#### [REQUIRED ACTION]
Nothing in the data should be left out or altered when it is retyped.

#### [EXTRACTED RECORDS]
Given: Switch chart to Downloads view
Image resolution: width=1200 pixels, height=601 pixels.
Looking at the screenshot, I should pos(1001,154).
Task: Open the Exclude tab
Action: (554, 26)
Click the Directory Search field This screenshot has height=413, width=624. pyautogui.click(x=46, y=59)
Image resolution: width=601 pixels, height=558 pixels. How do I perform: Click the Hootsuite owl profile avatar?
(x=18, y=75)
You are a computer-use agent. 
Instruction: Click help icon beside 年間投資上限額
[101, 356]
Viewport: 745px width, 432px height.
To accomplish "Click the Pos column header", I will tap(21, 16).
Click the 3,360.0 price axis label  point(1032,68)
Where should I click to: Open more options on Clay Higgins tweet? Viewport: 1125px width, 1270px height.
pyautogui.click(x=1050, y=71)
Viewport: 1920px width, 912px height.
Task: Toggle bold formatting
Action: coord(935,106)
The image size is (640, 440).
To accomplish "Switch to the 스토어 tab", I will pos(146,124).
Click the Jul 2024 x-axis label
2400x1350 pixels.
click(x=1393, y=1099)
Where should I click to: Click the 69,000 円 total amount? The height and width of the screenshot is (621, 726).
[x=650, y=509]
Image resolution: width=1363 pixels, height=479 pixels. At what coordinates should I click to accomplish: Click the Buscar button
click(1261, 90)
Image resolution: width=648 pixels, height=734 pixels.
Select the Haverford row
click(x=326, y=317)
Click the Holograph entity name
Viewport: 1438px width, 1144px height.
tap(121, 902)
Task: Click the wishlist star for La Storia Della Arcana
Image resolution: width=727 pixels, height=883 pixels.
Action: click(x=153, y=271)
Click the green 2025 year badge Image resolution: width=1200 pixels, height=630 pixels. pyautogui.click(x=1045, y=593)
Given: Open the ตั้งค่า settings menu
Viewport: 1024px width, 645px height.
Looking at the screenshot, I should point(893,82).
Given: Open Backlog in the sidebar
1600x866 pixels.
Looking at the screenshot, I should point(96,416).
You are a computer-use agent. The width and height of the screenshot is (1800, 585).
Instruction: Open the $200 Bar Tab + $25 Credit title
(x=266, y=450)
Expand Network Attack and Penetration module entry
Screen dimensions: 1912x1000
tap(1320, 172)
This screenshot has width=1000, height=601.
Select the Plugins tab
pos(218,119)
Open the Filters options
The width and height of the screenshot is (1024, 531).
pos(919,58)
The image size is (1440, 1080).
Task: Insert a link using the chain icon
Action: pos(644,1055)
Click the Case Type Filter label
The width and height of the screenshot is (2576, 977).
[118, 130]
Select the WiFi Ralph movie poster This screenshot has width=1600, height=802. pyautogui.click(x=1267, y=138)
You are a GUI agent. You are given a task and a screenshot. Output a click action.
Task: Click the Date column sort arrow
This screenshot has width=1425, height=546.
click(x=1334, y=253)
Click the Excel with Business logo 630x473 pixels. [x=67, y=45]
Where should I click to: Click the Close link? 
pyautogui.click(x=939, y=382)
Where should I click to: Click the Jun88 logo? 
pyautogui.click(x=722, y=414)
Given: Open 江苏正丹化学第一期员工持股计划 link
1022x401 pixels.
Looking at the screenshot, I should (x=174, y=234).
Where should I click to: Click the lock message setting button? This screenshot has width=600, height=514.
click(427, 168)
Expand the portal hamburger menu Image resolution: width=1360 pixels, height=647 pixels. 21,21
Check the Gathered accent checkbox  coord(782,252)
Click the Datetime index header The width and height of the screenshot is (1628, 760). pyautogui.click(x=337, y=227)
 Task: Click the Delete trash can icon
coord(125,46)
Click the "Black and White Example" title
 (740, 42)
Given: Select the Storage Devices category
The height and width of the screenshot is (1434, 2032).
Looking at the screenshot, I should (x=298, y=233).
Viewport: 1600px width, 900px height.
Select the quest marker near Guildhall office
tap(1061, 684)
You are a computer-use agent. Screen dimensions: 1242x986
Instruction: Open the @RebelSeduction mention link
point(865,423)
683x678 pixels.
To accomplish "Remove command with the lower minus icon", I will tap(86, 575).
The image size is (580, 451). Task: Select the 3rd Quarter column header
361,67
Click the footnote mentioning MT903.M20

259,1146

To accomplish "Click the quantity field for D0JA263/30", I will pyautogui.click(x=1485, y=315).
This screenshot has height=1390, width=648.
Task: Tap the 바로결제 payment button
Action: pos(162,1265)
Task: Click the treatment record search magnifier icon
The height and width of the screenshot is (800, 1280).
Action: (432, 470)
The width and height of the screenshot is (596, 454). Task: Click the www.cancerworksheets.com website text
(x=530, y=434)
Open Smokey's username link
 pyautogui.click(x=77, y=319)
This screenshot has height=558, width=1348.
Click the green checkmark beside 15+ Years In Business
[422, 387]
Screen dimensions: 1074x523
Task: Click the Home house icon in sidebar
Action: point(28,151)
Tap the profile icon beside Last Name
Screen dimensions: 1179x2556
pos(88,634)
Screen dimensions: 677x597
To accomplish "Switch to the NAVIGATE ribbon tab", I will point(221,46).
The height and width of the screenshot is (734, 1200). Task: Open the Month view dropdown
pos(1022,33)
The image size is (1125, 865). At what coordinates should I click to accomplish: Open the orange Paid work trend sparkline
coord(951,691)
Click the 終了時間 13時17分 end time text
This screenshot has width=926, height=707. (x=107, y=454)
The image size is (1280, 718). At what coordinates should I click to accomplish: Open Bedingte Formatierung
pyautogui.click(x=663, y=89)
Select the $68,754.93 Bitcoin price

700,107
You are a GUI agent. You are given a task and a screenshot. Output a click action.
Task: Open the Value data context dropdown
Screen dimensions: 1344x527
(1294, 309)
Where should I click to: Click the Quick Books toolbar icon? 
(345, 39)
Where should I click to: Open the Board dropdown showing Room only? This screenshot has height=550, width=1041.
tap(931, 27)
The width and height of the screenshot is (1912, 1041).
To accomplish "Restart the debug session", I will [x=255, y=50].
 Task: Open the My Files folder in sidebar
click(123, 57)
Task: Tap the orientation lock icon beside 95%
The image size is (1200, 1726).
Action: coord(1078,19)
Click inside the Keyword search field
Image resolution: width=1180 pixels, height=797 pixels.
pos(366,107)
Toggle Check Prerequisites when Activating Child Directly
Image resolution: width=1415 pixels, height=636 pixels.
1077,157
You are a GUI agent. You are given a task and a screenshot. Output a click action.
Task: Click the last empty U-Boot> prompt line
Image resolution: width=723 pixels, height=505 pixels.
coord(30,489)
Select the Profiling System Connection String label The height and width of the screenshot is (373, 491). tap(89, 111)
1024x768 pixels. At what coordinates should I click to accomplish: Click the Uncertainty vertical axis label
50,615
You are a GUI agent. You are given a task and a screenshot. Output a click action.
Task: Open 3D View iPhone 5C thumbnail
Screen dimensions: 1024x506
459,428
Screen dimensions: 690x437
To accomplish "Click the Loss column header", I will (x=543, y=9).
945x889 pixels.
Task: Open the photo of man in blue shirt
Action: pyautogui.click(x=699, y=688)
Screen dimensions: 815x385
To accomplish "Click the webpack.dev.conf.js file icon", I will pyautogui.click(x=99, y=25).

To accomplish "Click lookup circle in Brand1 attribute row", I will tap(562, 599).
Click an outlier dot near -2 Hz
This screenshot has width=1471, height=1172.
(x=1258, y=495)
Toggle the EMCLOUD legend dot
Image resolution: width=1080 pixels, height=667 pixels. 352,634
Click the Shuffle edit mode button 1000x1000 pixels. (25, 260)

#### [WRITTEN RESPONSE]
Given: Switch chart to Downloads view
Image resolution: width=1200 pixels, height=601 pixels.
Looking at the screenshot, I should pos(1001,154).
Task: Open the Exclude tab
Action: (554, 26)
Click the Directory Search field This screenshot has height=413, width=624. pyautogui.click(x=46, y=59)
Image resolution: width=601 pixels, height=558 pixels. How do I perform: Click the Hootsuite owl profile avatar?
(x=18, y=75)
You are a computer-use agent. 
Instruction: Click help icon beside 年間投資上限額
[101, 356]
Viewport: 745px width, 432px height.
To accomplish "Click the Pos column header", I will tap(21, 16).
Click the 3,360.0 price axis label  point(1032,68)
Where should I click to: Open more options on Clay Higgins tweet? Viewport: 1125px width, 1270px height.
pyautogui.click(x=1050, y=71)
Viewport: 1920px width, 912px height.
Task: Toggle bold formatting
Action: coord(935,106)
The image size is (640, 440).
To accomplish "Switch to the 스토어 tab", I will pos(146,124).
Click the Jul 2024 x-axis label
2400x1350 pixels.
click(x=1393, y=1099)
Where should I click to: Click the 69,000 円 total amount? The height and width of the screenshot is (621, 726).
[x=650, y=509]
Image resolution: width=1363 pixels, height=479 pixels. At what coordinates should I click to accomplish: Click the Buscar button
click(1261, 90)
Image resolution: width=648 pixels, height=734 pixels.
Select the Haverford row
click(x=326, y=317)
Click the Holograph entity name
Viewport: 1438px width, 1144px height.
tap(121, 902)
Task: Click the wishlist star for La Storia Della Arcana
Image resolution: width=727 pixels, height=883 pixels.
Action: click(x=153, y=271)
Click the green 2025 year badge Image resolution: width=1200 pixels, height=630 pixels. pyautogui.click(x=1045, y=593)
Given: Open the ตั้งค่า settings menu
Viewport: 1024px width, 645px height.
Looking at the screenshot, I should point(893,82).
Given: Open Backlog in the sidebar
1600x866 pixels.
Looking at the screenshot, I should point(96,416).
You are a computer-use agent. The width and height of the screenshot is (1800, 585).
Instruction: Open the $200 Bar Tab + $25 Credit title
(x=266, y=450)
Expand Network Attack and Penetration module entry
Screen dimensions: 1912x1000
tap(1320, 172)
This screenshot has width=1000, height=601.
Select the Plugins tab
pos(218,119)
Open the Filters options
The width and height of the screenshot is (1024, 531).
pos(919,58)
The image size is (1440, 1080).
Task: Insert a link using the chain icon
Action: pos(644,1055)
Click the Case Type Filter label
The width and height of the screenshot is (2576, 977).
[118, 130]
Select the WiFi Ralph movie poster This screenshot has width=1600, height=802. pyautogui.click(x=1267, y=138)
You are a GUI agent. You are given a task and a screenshot. Output a click action.
Task: Click the Date column sort arrow
This screenshot has width=1425, height=546.
click(x=1334, y=253)
Click the Excel with Business logo 630x473 pixels. [x=67, y=45]
Where should I click to: Click the Close link? 
pyautogui.click(x=939, y=382)
Where should I click to: Click the Jun88 logo? 
pyautogui.click(x=722, y=414)
Given: Open 江苏正丹化学第一期员工持股计划 link
1022x401 pixels.
Looking at the screenshot, I should (x=174, y=234).
Where should I click to: Click the lock message setting button? This screenshot has width=600, height=514.
click(427, 168)
Expand the portal hamburger menu Image resolution: width=1360 pixels, height=647 pixels. 21,21
Check the Gathered accent checkbox  coord(782,252)
Click the Datetime index header The width and height of the screenshot is (1628, 760). pyautogui.click(x=337, y=227)
 Task: Click the Delete trash can icon
coord(125,46)
Click the "Black and White Example" title
 (740, 42)
Given: Select the Storage Devices category
The height and width of the screenshot is (1434, 2032).
Looking at the screenshot, I should (x=298, y=233).
Viewport: 1600px width, 900px height.
Select the quest marker near Guildhall office
tap(1061, 684)
You are a computer-use agent. Screen dimensions: 1242x986
Instruction: Open the @RebelSeduction mention link
point(865,423)
683x678 pixels.
To accomplish "Remove command with the lower minus icon", I will tap(86, 575).
The image size is (580, 451). Task: Select the 3rd Quarter column header
361,67
Click the footnote mentioning MT903.M20

259,1146

To accomplish "Click the quantity field for D0JA263/30", I will pyautogui.click(x=1485, y=315).
This screenshot has height=1390, width=648.
Task: Tap the 바로결제 payment button
Action: pos(162,1265)
Task: Click the treatment record search magnifier icon
The height and width of the screenshot is (800, 1280).
Action: (432, 470)
The width and height of the screenshot is (596, 454). Task: Click the www.cancerworksheets.com website text
(x=530, y=434)
Open Smokey's username link
 pyautogui.click(x=77, y=319)
This screenshot has height=558, width=1348.
Click the green checkmark beside 15+ Years In Business
[422, 387]
Screen dimensions: 1074x523
Task: Click the Home house icon in sidebar
Action: point(28,151)
Tap the profile icon beside Last Name
Screen dimensions: 1179x2556
pos(88,634)
Screen dimensions: 677x597
To accomplish "Switch to the NAVIGATE ribbon tab", I will point(221,46).
The height and width of the screenshot is (734, 1200). Task: Open the Month view dropdown
pos(1022,33)
The image size is (1125, 865). At what coordinates should I click to accomplish: Open the orange Paid work trend sparkline
coord(951,691)
Click the 終了時間 13時17分 end time text
This screenshot has width=926, height=707. (x=107, y=454)
The image size is (1280, 718). At what coordinates should I click to accomplish: Open Bedingte Formatierung
pyautogui.click(x=663, y=89)
Select the $68,754.93 Bitcoin price

700,107
You are a GUI agent. You are given a task and a screenshot. Output a click action.
Task: Open the Value data context dropdown
Screen dimensions: 1344x527
(1294, 309)
Where should I click to: Click the Quick Books toolbar icon? 
(345, 39)
Where should I click to: Open the Board dropdown showing Room only? This screenshot has height=550, width=1041.
tap(931, 27)
The width and height of the screenshot is (1912, 1041).
To accomplish "Restart the debug session", I will [x=255, y=50].
 Task: Open the My Files folder in sidebar
click(123, 57)
Task: Tap the orientation lock icon beside 95%
The image size is (1200, 1726).
Action: coord(1078,19)
Click inside the Keyword search field
Image resolution: width=1180 pixels, height=797 pixels.
pos(366,107)
Toggle Check Prerequisites when Activating Child Directly
Image resolution: width=1415 pixels, height=636 pixels.
1077,157
You are a GUI agent. You are given a task and a screenshot. Output a click action.
Task: Click the last empty U-Boot> prompt line
Image resolution: width=723 pixels, height=505 pixels.
coord(30,489)
Select the Profiling System Connection String label The height and width of the screenshot is (373, 491). tap(89, 111)
1024x768 pixels. At what coordinates should I click to accomplish: Click the Uncertainty vertical axis label
50,615
You are a GUI agent. You are given a task and a screenshot. Output a click action.
Task: Open 3D View iPhone 5C thumbnail
Screen dimensions: 1024x506
459,428
Screen dimensions: 690x437
To accomplish "Click the Loss column header", I will (x=543, y=9).
945x889 pixels.
Task: Open the photo of man in blue shirt
Action: pyautogui.click(x=699, y=688)
Screen dimensions: 815x385
To accomplish "Click the webpack.dev.conf.js file icon", I will pyautogui.click(x=99, y=25).

To accomplish "Click lookup circle in Brand1 attribute row", I will tap(562, 599).
Click an outlier dot near -2 Hz
This screenshot has width=1471, height=1172.
(x=1258, y=495)
Toggle the EMCLOUD legend dot
Image resolution: width=1080 pixels, height=667 pixels. 352,634
Click the Shuffle edit mode button 1000x1000 pixels. (25, 260)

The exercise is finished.